::: RECORDS SHOWN :::
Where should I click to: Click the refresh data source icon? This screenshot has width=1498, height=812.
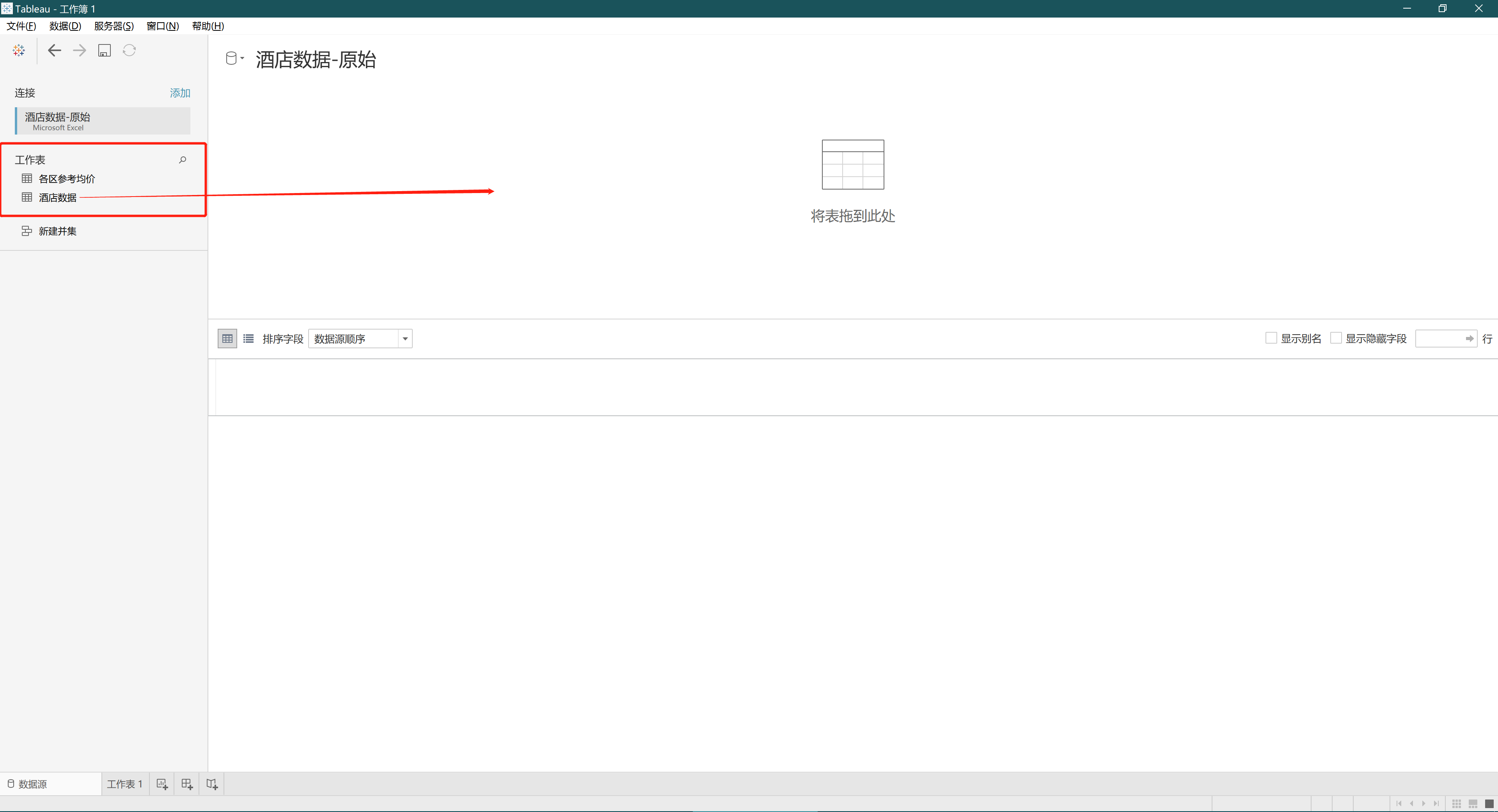coord(129,51)
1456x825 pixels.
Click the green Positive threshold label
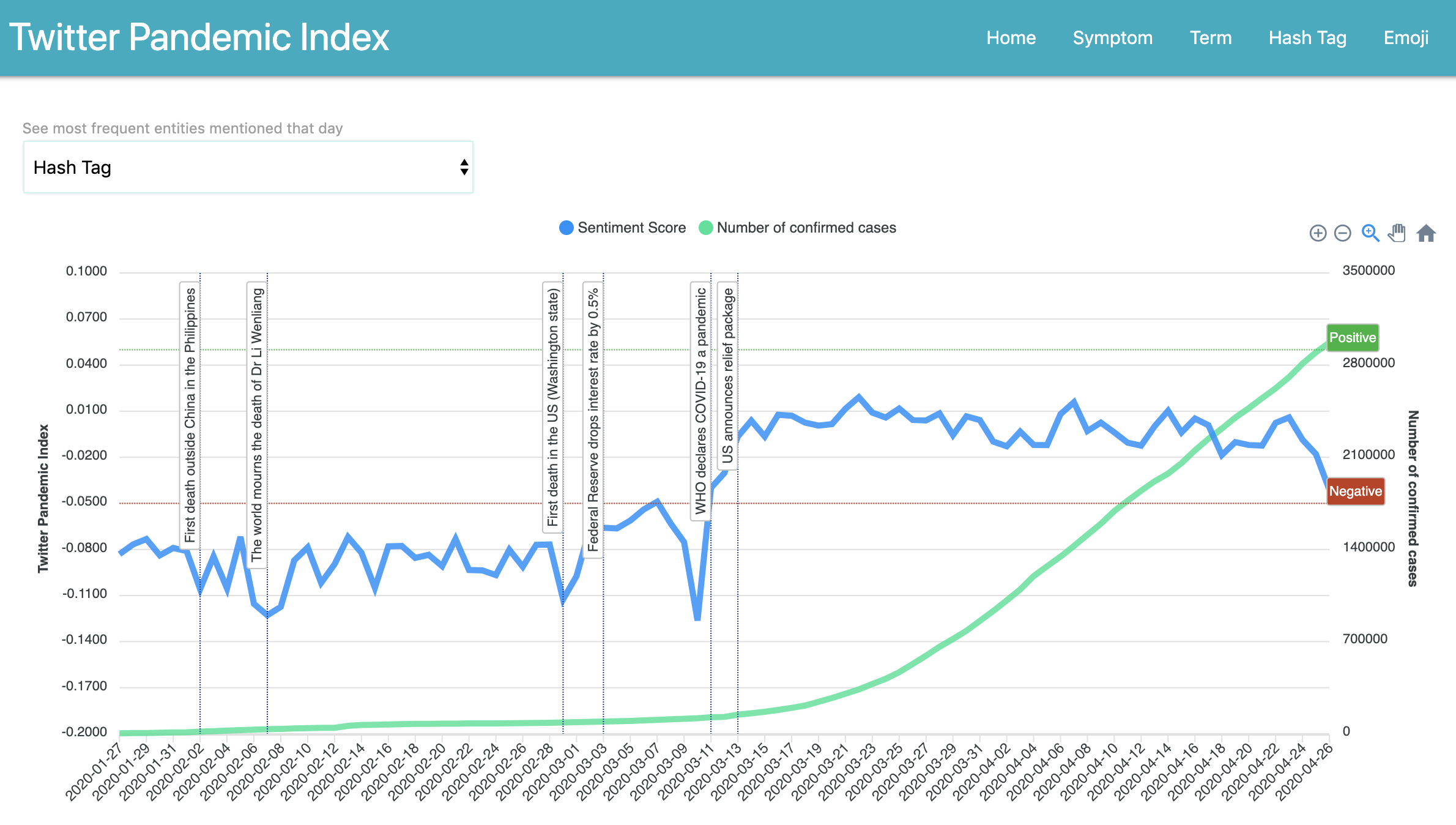[x=1352, y=338]
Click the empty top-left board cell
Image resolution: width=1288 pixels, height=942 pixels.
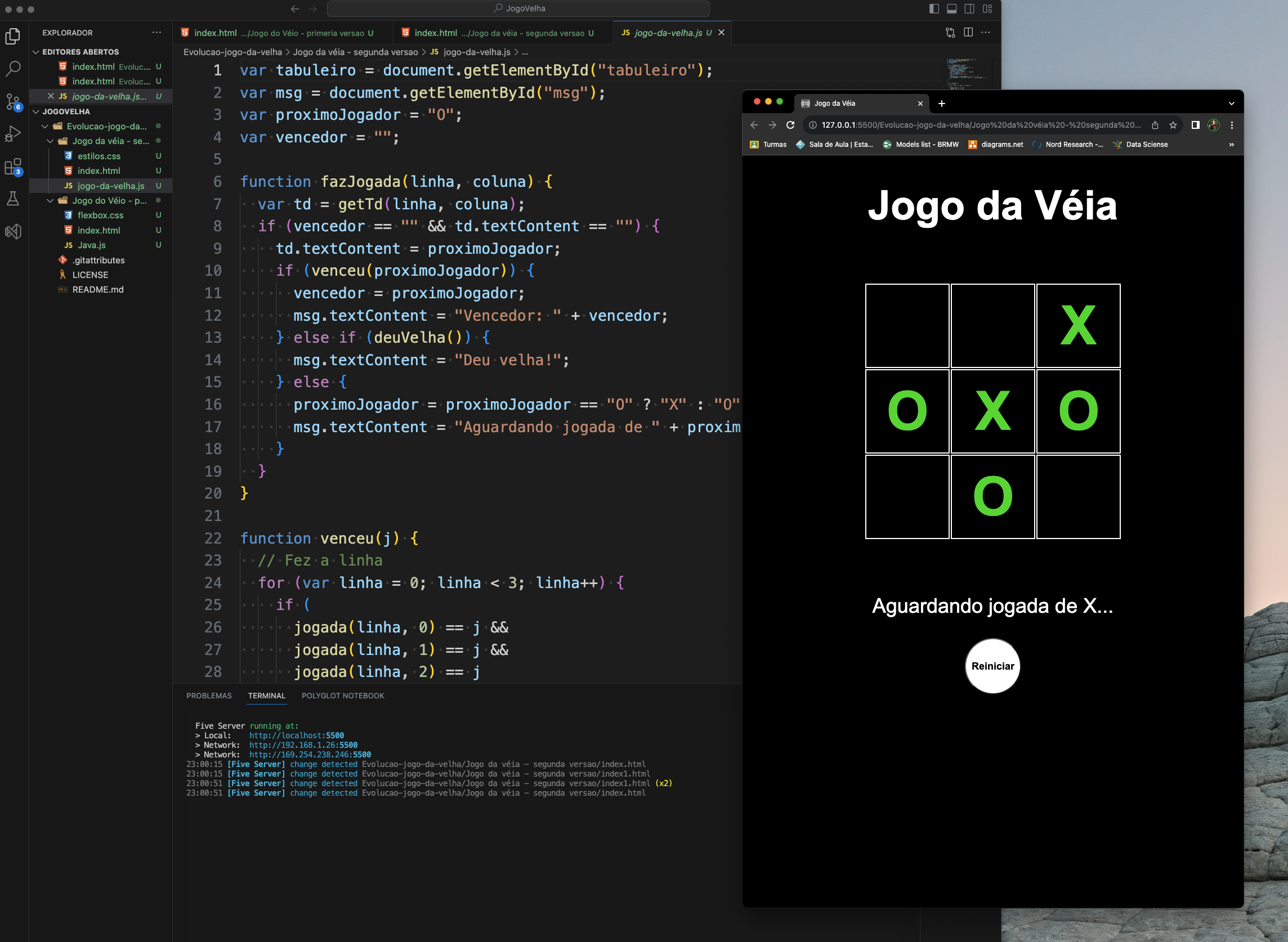tap(907, 326)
:::
▸ ABOUT THIS TASK
Send back the entries above exactly. Skip the images.

▸ RESPONSE BELOW
Where should I click to: Click the refresh data source icon? This screenshot has width=1498, height=812.
coord(129,51)
1456x825 pixels.
Click the green Positive threshold label
[x=1352, y=338]
Click the empty top-left board cell
Image resolution: width=1288 pixels, height=942 pixels.
tap(907, 326)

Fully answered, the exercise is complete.